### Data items
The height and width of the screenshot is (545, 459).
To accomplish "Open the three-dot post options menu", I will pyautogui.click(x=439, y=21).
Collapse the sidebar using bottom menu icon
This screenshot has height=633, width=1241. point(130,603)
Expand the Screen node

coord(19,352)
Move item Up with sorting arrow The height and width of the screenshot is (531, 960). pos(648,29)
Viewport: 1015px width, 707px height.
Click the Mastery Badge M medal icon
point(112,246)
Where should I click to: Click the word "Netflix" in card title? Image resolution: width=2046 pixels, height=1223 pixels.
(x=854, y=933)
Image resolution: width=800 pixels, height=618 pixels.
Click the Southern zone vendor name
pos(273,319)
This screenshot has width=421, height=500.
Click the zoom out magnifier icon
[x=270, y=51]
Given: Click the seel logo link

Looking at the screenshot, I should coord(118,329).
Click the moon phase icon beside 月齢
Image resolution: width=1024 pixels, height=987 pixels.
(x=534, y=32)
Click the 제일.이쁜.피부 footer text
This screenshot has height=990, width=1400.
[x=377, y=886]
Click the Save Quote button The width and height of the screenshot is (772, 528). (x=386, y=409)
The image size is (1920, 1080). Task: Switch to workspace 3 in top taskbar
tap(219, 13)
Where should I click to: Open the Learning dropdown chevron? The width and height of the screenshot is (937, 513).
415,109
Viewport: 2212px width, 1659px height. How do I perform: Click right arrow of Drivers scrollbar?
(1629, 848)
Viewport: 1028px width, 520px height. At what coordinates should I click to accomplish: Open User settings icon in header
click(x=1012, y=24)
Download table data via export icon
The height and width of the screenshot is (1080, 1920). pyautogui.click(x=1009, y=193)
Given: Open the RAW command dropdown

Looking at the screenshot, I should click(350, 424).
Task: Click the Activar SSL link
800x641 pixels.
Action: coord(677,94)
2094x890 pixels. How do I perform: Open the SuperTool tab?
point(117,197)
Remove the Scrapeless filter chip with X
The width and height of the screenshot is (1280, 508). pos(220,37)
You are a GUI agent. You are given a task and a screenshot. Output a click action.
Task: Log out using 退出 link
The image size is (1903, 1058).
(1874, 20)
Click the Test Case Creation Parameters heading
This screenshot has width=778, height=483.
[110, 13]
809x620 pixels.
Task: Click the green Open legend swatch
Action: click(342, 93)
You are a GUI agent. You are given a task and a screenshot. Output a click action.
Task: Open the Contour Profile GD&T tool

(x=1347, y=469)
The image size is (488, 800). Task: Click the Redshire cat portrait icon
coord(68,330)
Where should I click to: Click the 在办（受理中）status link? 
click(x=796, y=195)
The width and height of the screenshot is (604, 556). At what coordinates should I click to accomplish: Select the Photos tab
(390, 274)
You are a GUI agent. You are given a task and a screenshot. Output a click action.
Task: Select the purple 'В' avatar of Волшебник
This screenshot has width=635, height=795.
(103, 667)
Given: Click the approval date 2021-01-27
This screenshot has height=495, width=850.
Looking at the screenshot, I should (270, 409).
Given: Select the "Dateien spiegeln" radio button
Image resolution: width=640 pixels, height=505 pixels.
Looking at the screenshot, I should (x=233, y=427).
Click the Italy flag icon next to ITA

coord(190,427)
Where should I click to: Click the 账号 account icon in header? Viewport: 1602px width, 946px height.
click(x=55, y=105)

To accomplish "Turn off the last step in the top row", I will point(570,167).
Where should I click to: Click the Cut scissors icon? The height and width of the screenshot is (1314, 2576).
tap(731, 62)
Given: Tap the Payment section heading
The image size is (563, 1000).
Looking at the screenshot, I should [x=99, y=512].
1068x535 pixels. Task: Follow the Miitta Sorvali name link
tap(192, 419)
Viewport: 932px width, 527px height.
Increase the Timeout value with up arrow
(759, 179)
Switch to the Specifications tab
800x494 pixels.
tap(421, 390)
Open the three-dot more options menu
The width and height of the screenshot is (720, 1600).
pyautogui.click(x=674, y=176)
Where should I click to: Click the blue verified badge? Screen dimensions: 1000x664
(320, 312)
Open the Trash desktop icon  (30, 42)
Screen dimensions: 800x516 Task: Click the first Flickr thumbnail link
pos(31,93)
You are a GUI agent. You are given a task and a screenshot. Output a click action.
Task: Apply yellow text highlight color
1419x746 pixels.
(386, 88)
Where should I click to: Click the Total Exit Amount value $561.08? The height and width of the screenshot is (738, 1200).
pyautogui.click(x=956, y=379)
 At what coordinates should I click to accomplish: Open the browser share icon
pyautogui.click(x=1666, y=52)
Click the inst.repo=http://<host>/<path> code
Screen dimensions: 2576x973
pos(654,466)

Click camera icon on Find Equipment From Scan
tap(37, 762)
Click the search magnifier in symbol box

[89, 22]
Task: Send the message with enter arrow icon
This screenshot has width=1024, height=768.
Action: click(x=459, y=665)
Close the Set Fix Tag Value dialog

### Task brief
Please write out every one of the lines above, word for word and with nothing changed.

### Answer to this problem
The height and width of the screenshot is (545, 459).
To accomplish "Open the three-dot post options menu", I will pyautogui.click(x=439, y=21).
Collapse the sidebar using bottom menu icon
This screenshot has height=633, width=1241. point(130,603)
Expand the Screen node

coord(19,352)
Move item Up with sorting arrow The height and width of the screenshot is (531, 960). pos(648,29)
Viewport: 1015px width, 707px height.
Click the Mastery Badge M medal icon
point(112,246)
Where should I click to: Click the word "Netflix" in card title? Image resolution: width=2046 pixels, height=1223 pixels.
(x=854, y=933)
Image resolution: width=800 pixels, height=618 pixels.
Click the Southern zone vendor name
pos(273,319)
This screenshot has width=421, height=500.
Click the zoom out magnifier icon
[x=270, y=51]
Given: Click the seel logo link

Looking at the screenshot, I should coord(118,329).
Click the moon phase icon beside 月齢
Image resolution: width=1024 pixels, height=987 pixels.
(x=534, y=32)
Click the 제일.이쁜.피부 footer text
This screenshot has height=990, width=1400.
[x=377, y=886]
Click the Save Quote button The width and height of the screenshot is (772, 528). (x=386, y=409)
The image size is (1920, 1080). Task: Switch to workspace 3 in top taskbar
tap(219, 13)
Where should I click to: Open the Learning dropdown chevron? The width and height of the screenshot is (937, 513).
415,109
Viewport: 2212px width, 1659px height. How do I perform: Click right arrow of Drivers scrollbar?
(1629, 848)
Viewport: 1028px width, 520px height. At what coordinates should I click to accomplish: Open User settings icon in header
click(x=1012, y=24)
Download table data via export icon
The height and width of the screenshot is (1080, 1920). pyautogui.click(x=1009, y=193)
Given: Open the RAW command dropdown

Looking at the screenshot, I should click(350, 424).
Task: Click the Activar SSL link
800x641 pixels.
Action: coord(677,94)
2094x890 pixels. How do I perform: Open the SuperTool tab?
point(117,197)
Remove the Scrapeless filter chip with X
The width and height of the screenshot is (1280, 508). pos(220,37)
You are a GUI agent. You are given a task and a screenshot. Output a click action.
Task: Log out using 退出 link
The image size is (1903, 1058).
(1874, 20)
Click the Test Case Creation Parameters heading
This screenshot has width=778, height=483.
[110, 13]
809x620 pixels.
Task: Click the green Open legend swatch
Action: click(342, 93)
You are a GUI agent. You are given a task and a screenshot. Output a click action.
Task: Open the Contour Profile GD&T tool

(x=1347, y=469)
The image size is (488, 800). Task: Click the Redshire cat portrait icon
coord(68,330)
Where should I click to: Click the 在办（受理中）status link? 
click(x=796, y=195)
The width and height of the screenshot is (604, 556). At what coordinates should I click to accomplish: Select the Photos tab
(390, 274)
You are a GUI agent. You are given a task and a screenshot. Output a click action.
Task: Select the purple 'В' avatar of Волшебник
This screenshot has width=635, height=795.
(103, 667)
Given: Click the approval date 2021-01-27
This screenshot has height=495, width=850.
Looking at the screenshot, I should (270, 409).
Given: Select the "Dateien spiegeln" radio button
Image resolution: width=640 pixels, height=505 pixels.
Looking at the screenshot, I should (x=233, y=427).
Click the Italy flag icon next to ITA

coord(190,427)
Where should I click to: Click the 账号 account icon in header? Viewport: 1602px width, 946px height.
click(x=55, y=105)

To accomplish "Turn off the last step in the top row", I will point(570,167).
Where should I click to: Click the Cut scissors icon? The height and width of the screenshot is (1314, 2576).
tap(731, 62)
Given: Tap the Payment section heading
The image size is (563, 1000).
Looking at the screenshot, I should [x=99, y=512].
1068x535 pixels. Task: Follow the Miitta Sorvali name link
tap(192, 419)
Viewport: 932px width, 527px height.
Increase the Timeout value with up arrow
(759, 179)
Switch to the Specifications tab
800x494 pixels.
tap(421, 390)
Open the three-dot more options menu
The width and height of the screenshot is (720, 1600).
pyautogui.click(x=674, y=176)
Where should I click to: Click the blue verified badge? Screen dimensions: 1000x664
(320, 312)
Open the Trash desktop icon  (30, 42)
Screen dimensions: 800x516 Task: Click the first Flickr thumbnail link
pos(31,93)
You are a GUI agent. You are given a task and a screenshot. Output a click action.
Task: Apply yellow text highlight color
1419x746 pixels.
(386, 88)
Where should I click to: Click the Total Exit Amount value $561.08? The height and width of the screenshot is (738, 1200).
pyautogui.click(x=956, y=379)
 At what coordinates should I click to accomplish: Open the browser share icon
pyautogui.click(x=1666, y=52)
Click the inst.repo=http://<host>/<path> code
Screen dimensions: 2576x973
pos(654,466)

Click camera icon on Find Equipment From Scan
tap(37, 762)
Click the search magnifier in symbol box

[89, 22]
Task: Send the message with enter arrow icon
This screenshot has width=1024, height=768.
Action: click(x=459, y=665)
Close the Set Fix Tag Value dialog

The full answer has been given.